A new study from Richard Locksley's lab published in Nature Immunology showed that priming of Th2 cells in the lymph nodes and their subsequent type II effector functions in the peripheral tissues could be bifurcated.
For example, the authors showed that parasitic nematode Nippostrongylus brasiliensis (Nb)-infected mice triple deficient in sensing of TSLP, IL-25 and IL-33, the epithelial cytokines which have been linked to Th2 cell function, have normal lymph node IL-4+ Th2 differentiation and IgE production, but significantly diminished potential to secrete IL-13 and IL-5, effector Th2 cytokines, in the periphery.

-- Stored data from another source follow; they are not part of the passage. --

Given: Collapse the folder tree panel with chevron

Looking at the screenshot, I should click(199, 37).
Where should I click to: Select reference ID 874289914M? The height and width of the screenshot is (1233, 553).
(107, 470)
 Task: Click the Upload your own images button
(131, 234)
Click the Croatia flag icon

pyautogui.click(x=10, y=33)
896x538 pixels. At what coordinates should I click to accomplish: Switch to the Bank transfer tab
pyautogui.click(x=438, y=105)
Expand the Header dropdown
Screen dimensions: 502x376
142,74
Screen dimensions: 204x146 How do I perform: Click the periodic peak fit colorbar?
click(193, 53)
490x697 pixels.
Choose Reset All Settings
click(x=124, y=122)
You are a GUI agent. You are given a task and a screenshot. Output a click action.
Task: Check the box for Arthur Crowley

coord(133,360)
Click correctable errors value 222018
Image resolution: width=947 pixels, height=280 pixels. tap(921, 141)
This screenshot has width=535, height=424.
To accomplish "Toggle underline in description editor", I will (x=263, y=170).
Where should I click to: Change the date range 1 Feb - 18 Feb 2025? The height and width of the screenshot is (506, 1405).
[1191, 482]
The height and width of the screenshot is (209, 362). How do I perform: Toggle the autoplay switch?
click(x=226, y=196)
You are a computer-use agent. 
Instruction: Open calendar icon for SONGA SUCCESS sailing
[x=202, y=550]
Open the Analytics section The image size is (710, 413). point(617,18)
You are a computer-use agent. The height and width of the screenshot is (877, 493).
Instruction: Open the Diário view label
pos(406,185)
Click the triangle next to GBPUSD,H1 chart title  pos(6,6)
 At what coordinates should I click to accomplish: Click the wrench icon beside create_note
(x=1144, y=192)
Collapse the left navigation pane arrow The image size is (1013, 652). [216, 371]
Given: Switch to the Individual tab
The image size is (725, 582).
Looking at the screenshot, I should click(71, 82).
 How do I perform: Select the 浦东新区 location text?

Importantly, such bifurcation of Th2 effector functionality was T cell intrinsic by sensing locally produced "release" cytokines, TSLP, IL-25 and IL-33.
In summary, this study indicate that even at the level of Th2 cells their effector functionality could be bifurcated depending on the local tissue micro-environment. This concept is important to better understand how to treat different types of allergies, for example, IL-4/IgE dominant systemic allergies versus IL-5/IL-13 dominant local tissue chronic allergies.